How activation works

The plugin entry point is:

vllm_omni_metax.plugin:metax_omni_platform_plugin

At startup, it follows this logic:

  1. If VLLM_OMNI_METAX_DISABLE is set, the plugin stays disabled.
  2. If VLLM_OMNI_METAX_FORCE is set, the plugin activates immediately.
  3. Otherwise, it asks vllm-metax to probe the MetaX runtime through pymxsml.
  4. During activation, it may install MetaX-specific runtime patches needed by vllm-omni 0.20.0 model paths.
  5. Only when the runtime probe succeeds does it register the Omni platform class.

This keeps runtime ownership with the MetaX backend while allowing a narrow compatibility fix where upstream CUDA-only imports would otherwise block MetaX.

Runtime patch layer

The new patch layer is intentionally narrow:

  • It is enabled by default.
  • It can be disabled with VLLM_OMNI_METAX_DISABLE_PATCHES=1.
  • It installs a shim for the rotary embedding import path used by Omni diffusion/image code.
  • Its current purpose is to support Qwen3-Omni and Qwen-Image-Edit-2511 on the 0.20.0 stack.

Runtime behavior

MetaxOmniPlatform inherits from both:

  • vllm_omni.platforms.interface.OmniPlatform
  • vllm_metax.platform.MacaPlatform

That means the plugin reuses the concrete MetaX hardware implementation instead of creating a parallel backend.

Device visibility

During Omni stage setup, the plugin keeps environment variables synchronized:

  • CUDA_VISIBLE_DEVICES
  • MACA_VISIBLE_DEVICES

For operators, this means stage-level worker placement is easier to reason about, especially in multi-device debugging sessions.

Attention backend policy

For diffusion attention, the plugin deliberately keeps a conservative policy:

  • If the selected backend is explicitly requested and supported, it is used.
  • If FLASH_ATTN is requested but capability or package checks fail, the plugin falls back to TORCH_SDPA.
  • If no backend is specified, it prefers FLASH_ATTN only when both hardware capability and package availability checks pass.

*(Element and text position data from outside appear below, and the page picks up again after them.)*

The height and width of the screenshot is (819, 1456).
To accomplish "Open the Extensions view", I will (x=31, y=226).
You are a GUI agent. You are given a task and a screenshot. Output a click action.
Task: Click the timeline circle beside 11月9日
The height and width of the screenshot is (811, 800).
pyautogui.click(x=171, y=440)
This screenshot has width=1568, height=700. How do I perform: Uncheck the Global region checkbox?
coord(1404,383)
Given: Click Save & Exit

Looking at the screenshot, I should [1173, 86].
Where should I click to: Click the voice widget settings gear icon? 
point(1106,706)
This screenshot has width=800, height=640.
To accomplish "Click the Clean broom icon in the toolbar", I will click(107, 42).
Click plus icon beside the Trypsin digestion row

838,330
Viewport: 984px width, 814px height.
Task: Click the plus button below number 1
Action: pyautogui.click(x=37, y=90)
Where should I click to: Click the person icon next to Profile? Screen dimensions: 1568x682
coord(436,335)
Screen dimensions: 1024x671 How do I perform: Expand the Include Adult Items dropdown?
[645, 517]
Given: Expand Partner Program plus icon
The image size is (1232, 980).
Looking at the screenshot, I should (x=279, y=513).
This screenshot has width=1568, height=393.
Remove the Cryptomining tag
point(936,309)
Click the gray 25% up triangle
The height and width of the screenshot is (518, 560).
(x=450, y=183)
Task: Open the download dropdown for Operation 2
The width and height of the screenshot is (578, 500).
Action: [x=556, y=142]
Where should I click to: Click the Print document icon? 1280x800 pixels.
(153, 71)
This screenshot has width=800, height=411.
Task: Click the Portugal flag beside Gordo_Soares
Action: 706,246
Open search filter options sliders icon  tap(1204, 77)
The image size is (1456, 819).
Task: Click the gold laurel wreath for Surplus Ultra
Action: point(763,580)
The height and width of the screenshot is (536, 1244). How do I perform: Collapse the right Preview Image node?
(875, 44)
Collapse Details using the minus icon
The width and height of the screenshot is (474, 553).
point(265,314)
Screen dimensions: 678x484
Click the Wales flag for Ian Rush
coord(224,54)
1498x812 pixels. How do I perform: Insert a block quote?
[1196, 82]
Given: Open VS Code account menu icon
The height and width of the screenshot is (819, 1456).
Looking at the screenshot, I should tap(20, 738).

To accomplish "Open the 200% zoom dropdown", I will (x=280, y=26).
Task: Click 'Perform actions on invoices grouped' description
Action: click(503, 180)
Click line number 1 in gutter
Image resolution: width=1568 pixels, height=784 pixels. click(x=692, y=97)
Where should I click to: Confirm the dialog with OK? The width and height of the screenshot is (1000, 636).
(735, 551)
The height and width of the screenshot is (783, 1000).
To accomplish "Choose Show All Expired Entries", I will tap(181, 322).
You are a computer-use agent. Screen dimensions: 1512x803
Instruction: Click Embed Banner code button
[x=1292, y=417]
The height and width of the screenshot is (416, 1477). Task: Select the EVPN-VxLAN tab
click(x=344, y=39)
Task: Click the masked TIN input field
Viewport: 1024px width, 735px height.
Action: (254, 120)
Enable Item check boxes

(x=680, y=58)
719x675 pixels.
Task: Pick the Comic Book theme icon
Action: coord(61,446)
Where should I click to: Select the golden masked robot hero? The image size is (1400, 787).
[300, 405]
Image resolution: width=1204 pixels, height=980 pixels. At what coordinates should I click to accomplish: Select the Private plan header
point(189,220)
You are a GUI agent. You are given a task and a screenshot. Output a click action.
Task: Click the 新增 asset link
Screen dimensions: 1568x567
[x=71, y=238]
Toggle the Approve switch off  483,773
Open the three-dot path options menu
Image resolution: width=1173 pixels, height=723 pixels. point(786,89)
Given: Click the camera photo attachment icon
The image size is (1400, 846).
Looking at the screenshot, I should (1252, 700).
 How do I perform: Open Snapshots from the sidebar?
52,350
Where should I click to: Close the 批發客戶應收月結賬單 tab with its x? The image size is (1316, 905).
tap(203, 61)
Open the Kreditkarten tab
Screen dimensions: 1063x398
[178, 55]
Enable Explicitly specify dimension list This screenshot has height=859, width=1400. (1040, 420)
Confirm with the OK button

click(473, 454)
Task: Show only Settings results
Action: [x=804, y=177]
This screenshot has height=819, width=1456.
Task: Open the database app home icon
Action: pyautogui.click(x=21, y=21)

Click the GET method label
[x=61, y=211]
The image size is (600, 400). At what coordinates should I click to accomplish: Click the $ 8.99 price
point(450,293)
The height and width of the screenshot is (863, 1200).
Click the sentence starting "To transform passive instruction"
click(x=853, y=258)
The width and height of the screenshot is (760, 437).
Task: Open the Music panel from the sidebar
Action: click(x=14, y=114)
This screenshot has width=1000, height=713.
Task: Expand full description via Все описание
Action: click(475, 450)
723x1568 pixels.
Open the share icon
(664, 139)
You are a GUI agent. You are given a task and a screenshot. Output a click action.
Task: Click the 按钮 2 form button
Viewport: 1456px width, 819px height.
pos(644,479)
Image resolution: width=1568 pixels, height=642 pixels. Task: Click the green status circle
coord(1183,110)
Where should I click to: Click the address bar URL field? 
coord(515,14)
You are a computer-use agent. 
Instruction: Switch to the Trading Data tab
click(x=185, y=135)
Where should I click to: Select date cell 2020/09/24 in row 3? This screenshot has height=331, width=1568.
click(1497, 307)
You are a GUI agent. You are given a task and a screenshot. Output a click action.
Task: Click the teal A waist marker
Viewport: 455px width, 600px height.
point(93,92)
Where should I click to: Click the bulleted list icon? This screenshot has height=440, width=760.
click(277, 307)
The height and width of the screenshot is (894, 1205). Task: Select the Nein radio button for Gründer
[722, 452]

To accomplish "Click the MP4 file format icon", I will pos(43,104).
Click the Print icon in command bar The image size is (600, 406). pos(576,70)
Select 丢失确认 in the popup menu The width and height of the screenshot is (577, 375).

This keeps behavior close to the upstream GPU-oriented policy while avoiding aggressive assumptions on MetaX systems.

Operational tips

  • Start with automatic detection first and only use VLLM_OMNI_METAX_FORCE=1 when isolating startup problems.
  • Keep VLLM_OMNI_METAX_DISABLE_PATCHES=1 for A/B debugging only, not as the default deployment mode for 0.20.0.
  • Treat vllm-metax as the source of truth for runtime health.
  • Keep version combinations stable across vllm-metax, vllm-omni, and this repository.
  • If Omni behavior changes after an upstream upgrade, re-verify platform plugin discovery before debugging model logic.